▶ _TASK INSTRUCTIONS_: Write out the rows from the line containing "This screenshot has" through the line containing "footer-site-link: 510kdatabase.net is", word for word, omitting the pictures.

▶ _DATASET_:
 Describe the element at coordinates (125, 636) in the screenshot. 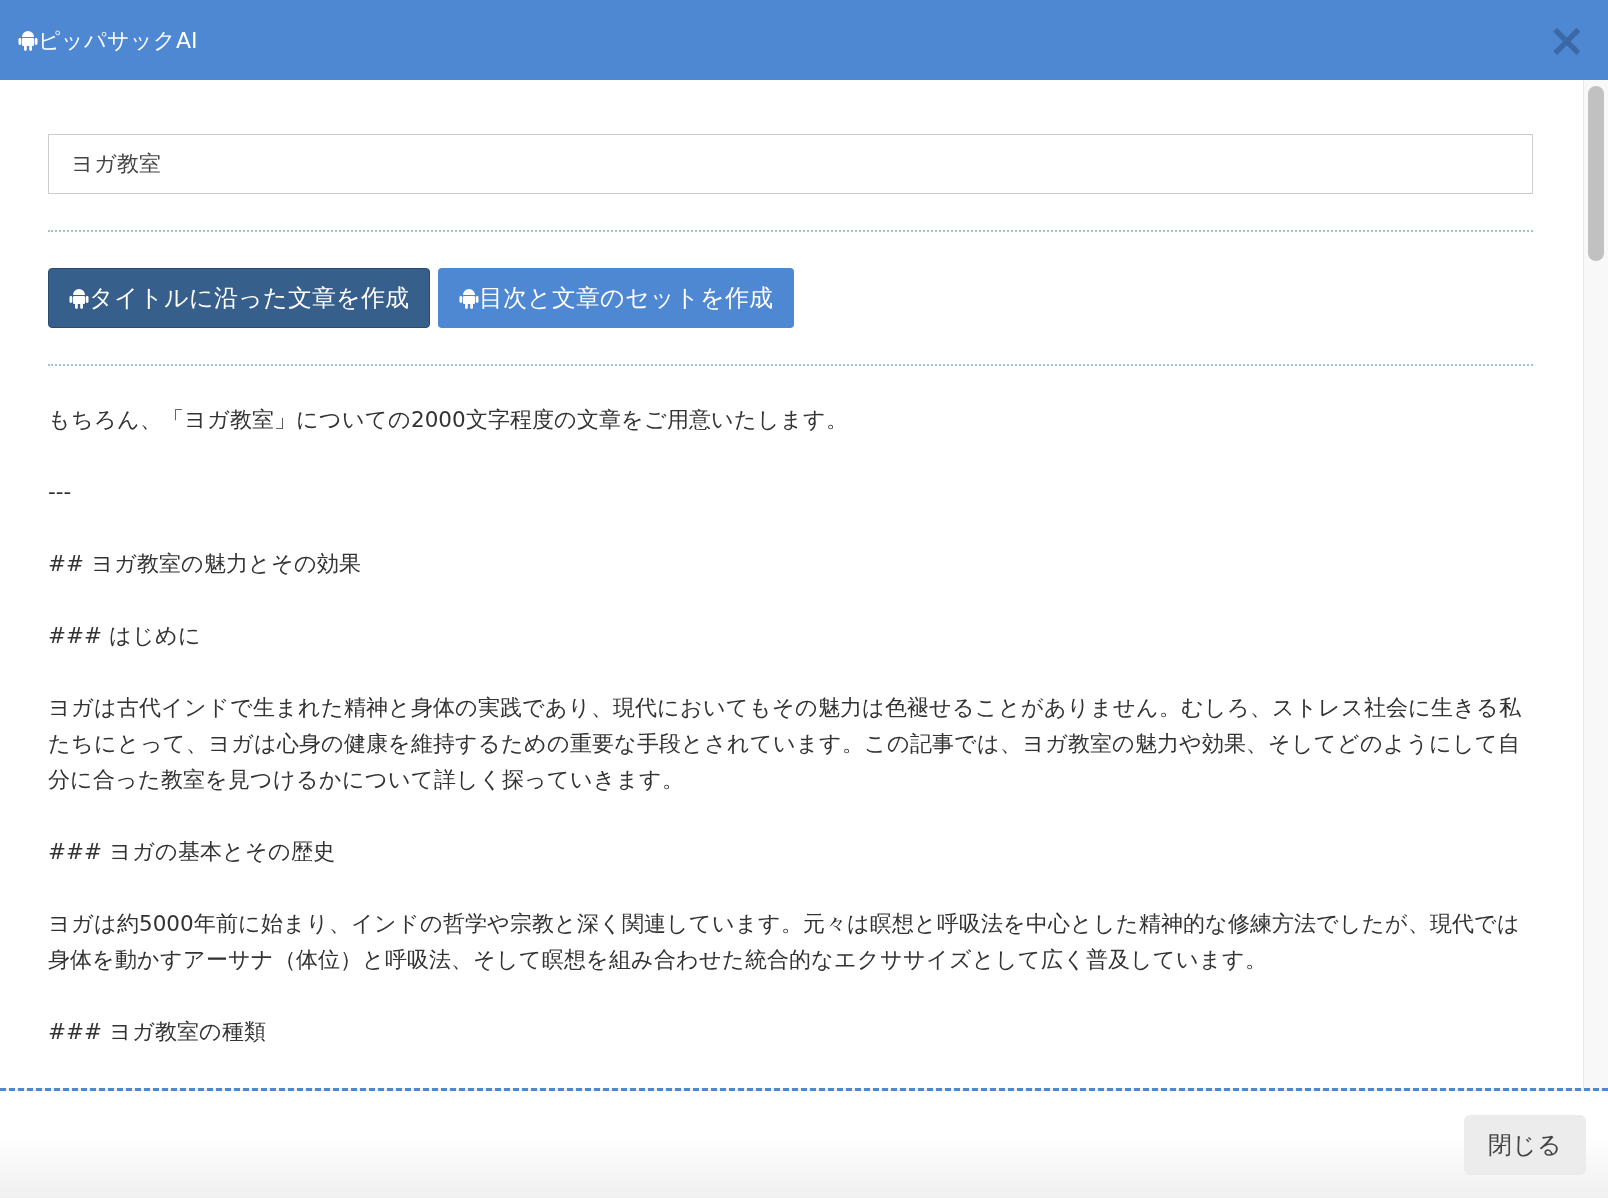

I see `output-paragraph: ### はじめに` at that location.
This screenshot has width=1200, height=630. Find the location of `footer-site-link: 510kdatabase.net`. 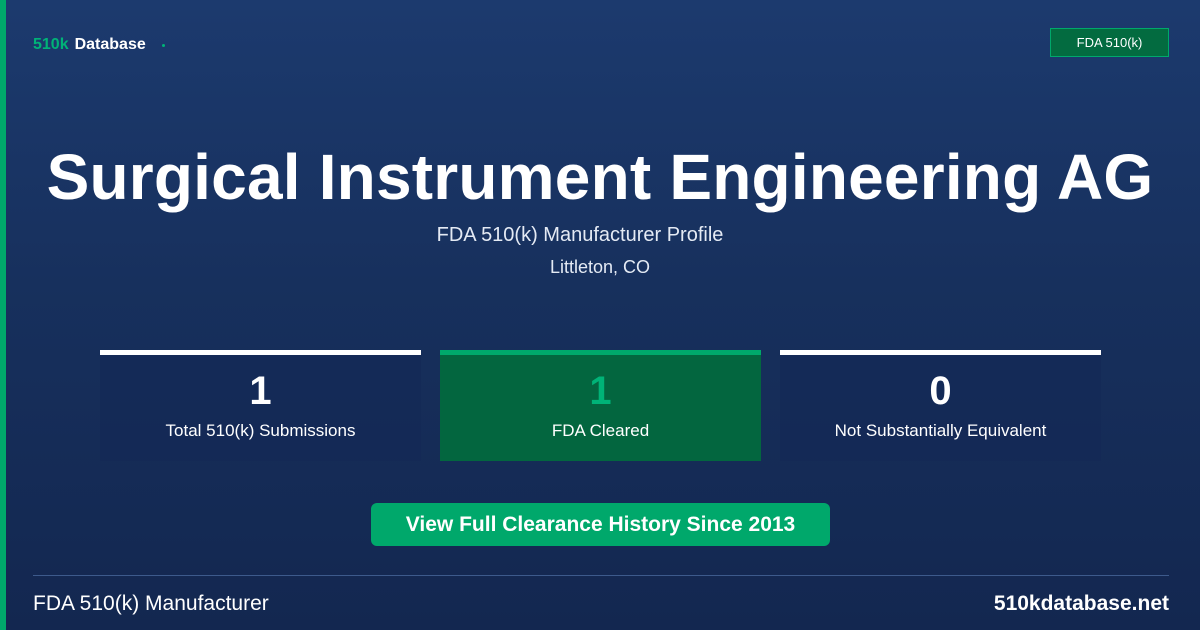

footer-site-link: 510kdatabase.net is located at coordinates (1082, 604).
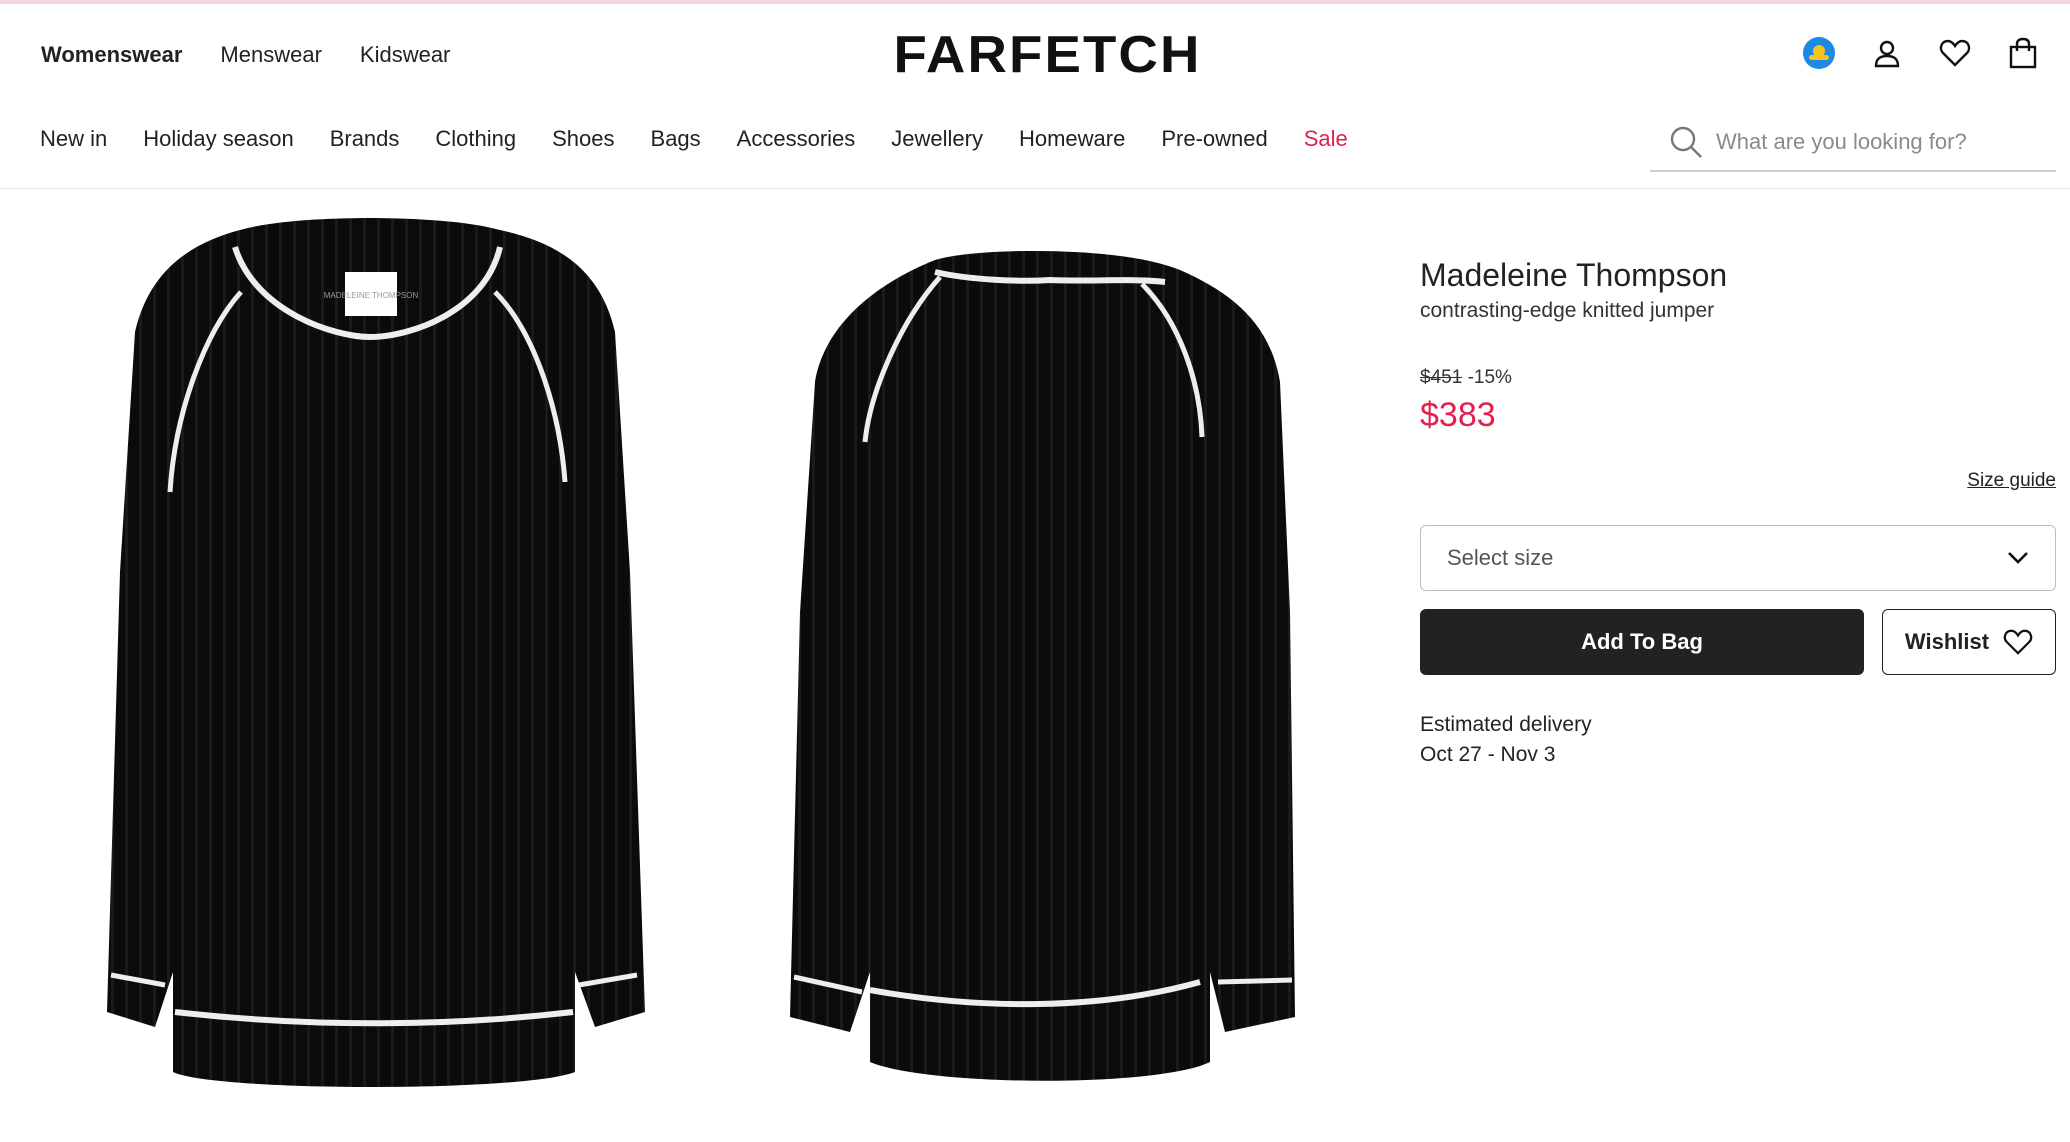  Describe the element at coordinates (1506, 724) in the screenshot. I see `delivery-label: Estimated delivery` at that location.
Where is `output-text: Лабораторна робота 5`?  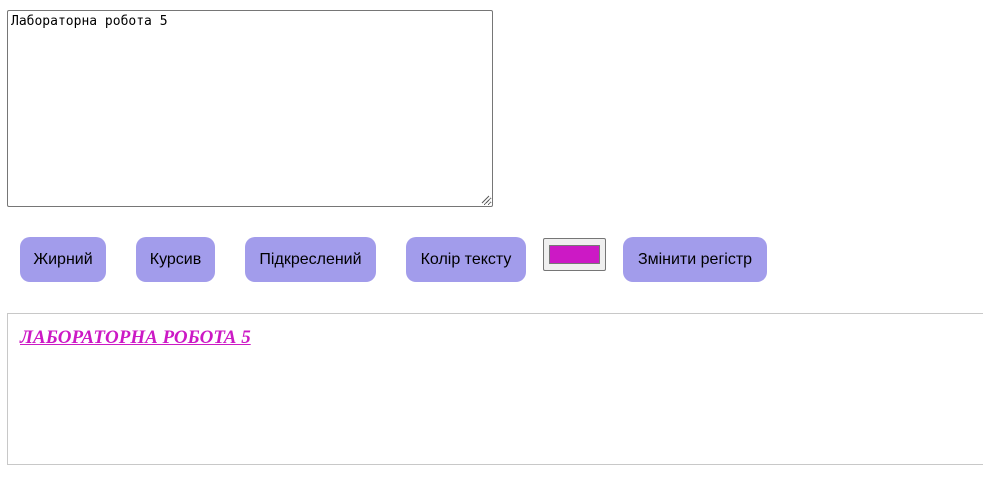
output-text: Лабораторна робота 5 is located at coordinates (136, 338).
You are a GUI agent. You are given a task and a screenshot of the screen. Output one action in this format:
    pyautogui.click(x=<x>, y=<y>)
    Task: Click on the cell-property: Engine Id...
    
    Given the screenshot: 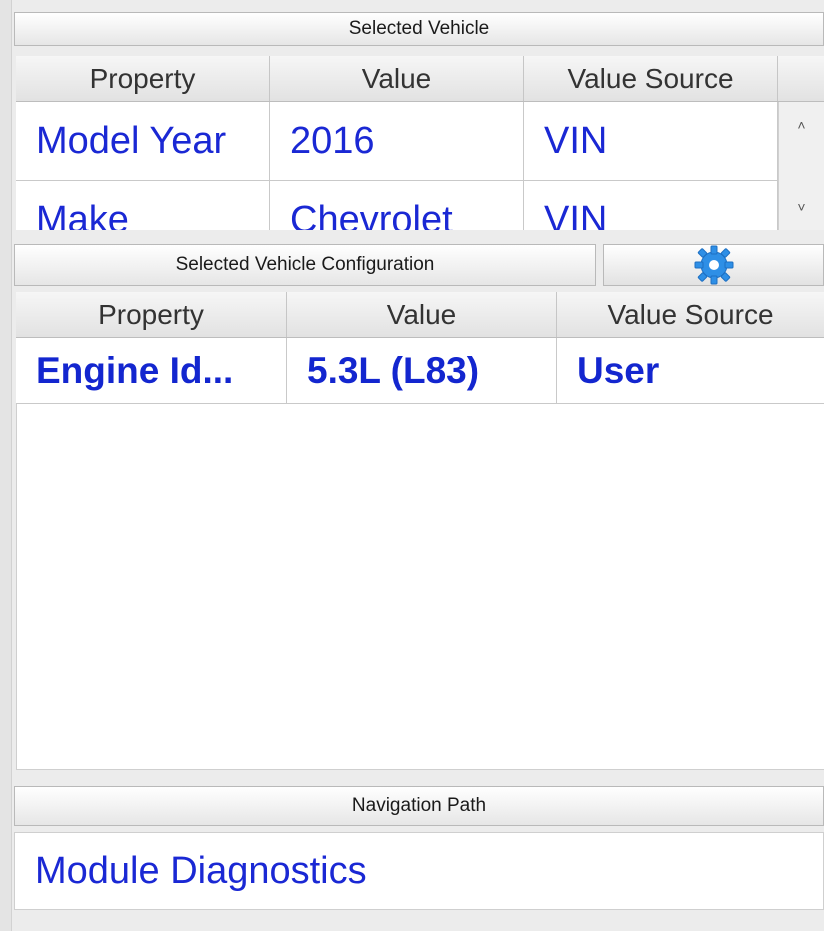 What is the action you would take?
    pyautogui.click(x=152, y=370)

▶ _THE ANSWER_:
This screenshot has width=1200, height=630. Find the location of `footer-site-link: 510kdatabase.net`. 

footer-site-link: 510kdatabase.net is located at coordinates (1082, 604).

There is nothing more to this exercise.